Since the early 80's at the MPI Göttingen McCaskill (and since the early 90's BioMIP) has been pursuing a synthetic approach to understanding the physico-chemical basis of biological systems. This field could be entitled organic physics: since it employs techniques from the area of chemical physics to aid the synthetic approach to chemical systems, which extends organic chemistry to the next higher level of integration : i.e. systems chemistry. This field has a clear relation both to organic computing and synthetic biology (terms coined more recently by von der Malsburg and Endy), and is more process oriented than supramolecular chemistry.
At the IMB in Jena in the 90's, we developed synthetic biochemical evolving systems and built artificial spatial environments using microflluidics to control their evolution. We also built reconfigurable hardware to simulate molecular evolution as strings of bits diffusing in massively parallel electronic hardware, which we could reconfigure to represent different systems. We used the same FPGA technology to control novel single molecule detection hardware for monitoring real synthetic biochemical systems, and to test automata theories of evolutionary self-organization.

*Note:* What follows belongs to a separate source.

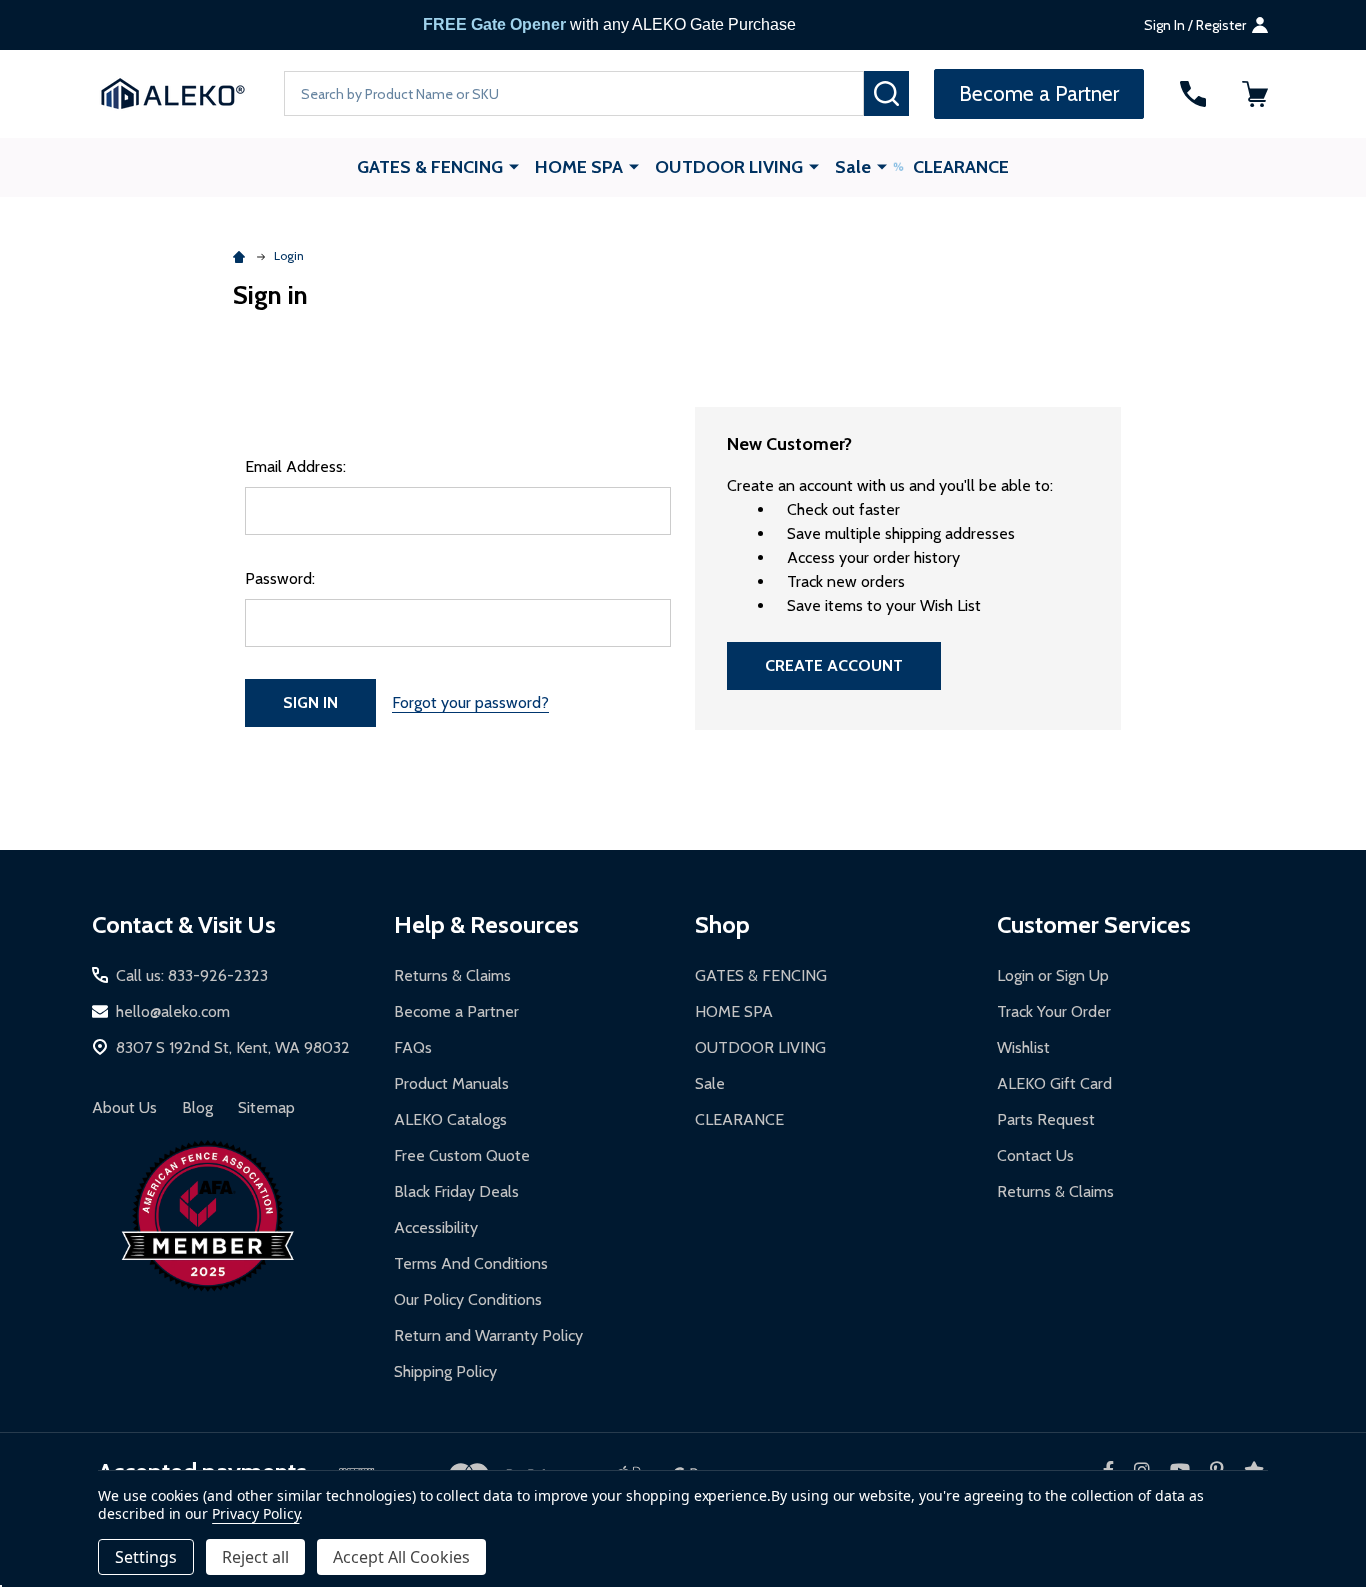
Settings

At the National Research Lab for IT (GMD), around the turn of the millenium, we investigated bootstrapping self-organization (in the spirit of John von Neumann) and began designing "wet" DNA processing systems, benchmarking our progress in programming such systems using the combinatorially hard problem of Maximal Clique. We integrated a light programmable selection module working in a continuous flow microsystem using magnetic beads, and showed how it could be used to design programmable biochemical systems and for directed evolution. We also perfected our reconfigurable hardware platform (MereGen) and developed analytical models of stochastic spatial evolutionary self-organization (PRESS).

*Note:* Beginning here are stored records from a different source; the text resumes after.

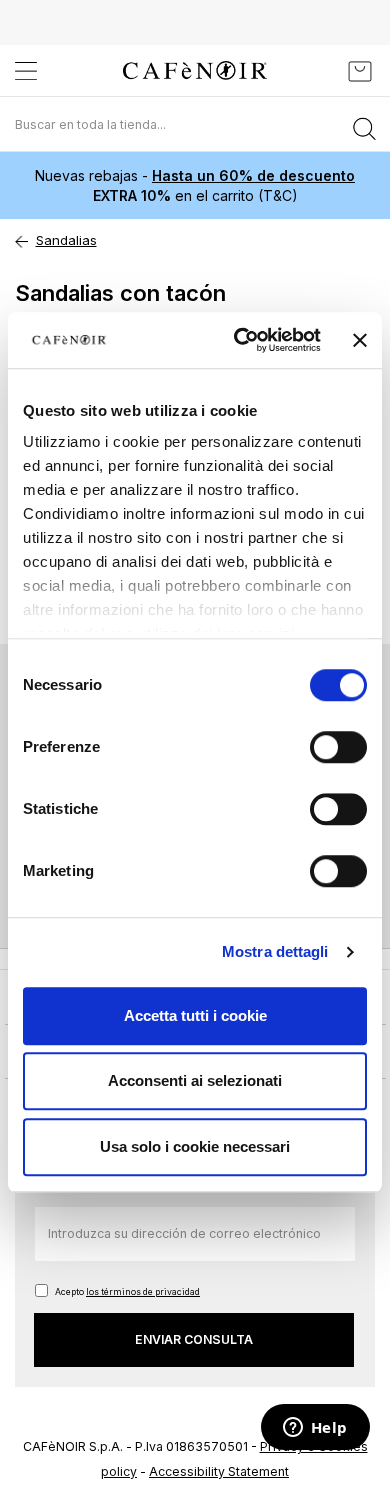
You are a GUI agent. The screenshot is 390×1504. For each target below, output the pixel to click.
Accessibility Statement (219, 1471)
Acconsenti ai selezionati (195, 1080)
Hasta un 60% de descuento (253, 175)
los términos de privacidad (143, 1292)
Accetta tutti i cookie (195, 1015)
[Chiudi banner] (360, 340)
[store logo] (195, 70)
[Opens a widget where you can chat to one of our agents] (315, 1429)
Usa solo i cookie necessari (195, 1146)
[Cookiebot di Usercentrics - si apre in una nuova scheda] (240, 340)
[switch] (338, 749)
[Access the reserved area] (315, 71)
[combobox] (195, 124)
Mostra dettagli (275, 951)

In 2004, we joined the Ruhr University (after a brief interim hosted by the Fraunhofer Gesellschaft in the multidisciplinary labs we built up at the GMD) to take the next step in integrating self-organization with information processing, by designing microsystems for bridging the gap to the first chemical living systems. We have developed the concepts of individual cell micro-complementation and electronic genomes for artificial cells and have designed an omega machine to program the self-organization of combinatorially complex chemical systems towards living cells (PACE Project). At the same time we have been developing novel simulation techniques to study mesoscale self-assembly and self-organization and have investigated the power of self-assembly for evolutionary problem solution. We applied our mesoscale simulation tools to complex combinatorial protein sorting in the endocytosis of liver cells, which represent another grand challenge to understanding rich spatial chemical self-organization.
From 2008-2014, we focussed our synthetic systems approach on electronic lab-on-a-chip systems to research the construction of
- an electronic chemical cell (ECCell)
- an artificial chemical production matrix based on chemtainers (MATCHIT)
- DNA libraries (CADMAD)
as well as preparing a roadmap for the field (COBRA).

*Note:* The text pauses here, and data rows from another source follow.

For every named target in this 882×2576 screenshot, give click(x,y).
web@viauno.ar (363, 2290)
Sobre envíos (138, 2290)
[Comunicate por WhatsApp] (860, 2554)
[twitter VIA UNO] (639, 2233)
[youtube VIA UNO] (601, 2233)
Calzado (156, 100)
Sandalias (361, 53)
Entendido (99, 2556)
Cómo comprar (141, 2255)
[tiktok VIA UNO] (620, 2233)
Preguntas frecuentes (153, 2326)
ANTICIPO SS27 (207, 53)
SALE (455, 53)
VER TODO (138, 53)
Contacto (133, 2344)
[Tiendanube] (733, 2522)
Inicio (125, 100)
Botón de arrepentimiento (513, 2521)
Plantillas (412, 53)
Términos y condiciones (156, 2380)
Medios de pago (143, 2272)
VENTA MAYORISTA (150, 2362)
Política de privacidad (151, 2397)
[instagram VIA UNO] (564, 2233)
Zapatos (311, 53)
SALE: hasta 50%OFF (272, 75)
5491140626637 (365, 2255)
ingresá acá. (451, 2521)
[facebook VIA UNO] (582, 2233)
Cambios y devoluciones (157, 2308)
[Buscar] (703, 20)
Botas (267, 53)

In 2012, the next major step in the development of synthetic systems was taken, to research autonomous electronic-chemical hybrid agents at microscopic scales (MICREAgents). The biggest weakness of lab-on-a-chip (LOC) systems has long been the interfacing required for their operation, and so a radical change in thinking seems fruitful: to explore systems that do not require any chemical or electronic hardware connections. While pourable computing has been identified as a computing goal, and autonomous sensor nets have also been proposed using wireless technology, both ideas have fallen short of microscopic scales (which start at 100µm). MICREAgents combines ideas from local self-assembly with electrochemical and electrokinetic control and sensing, including supercar powering to achieve autonomous operation of smart microparticles as chemical agents.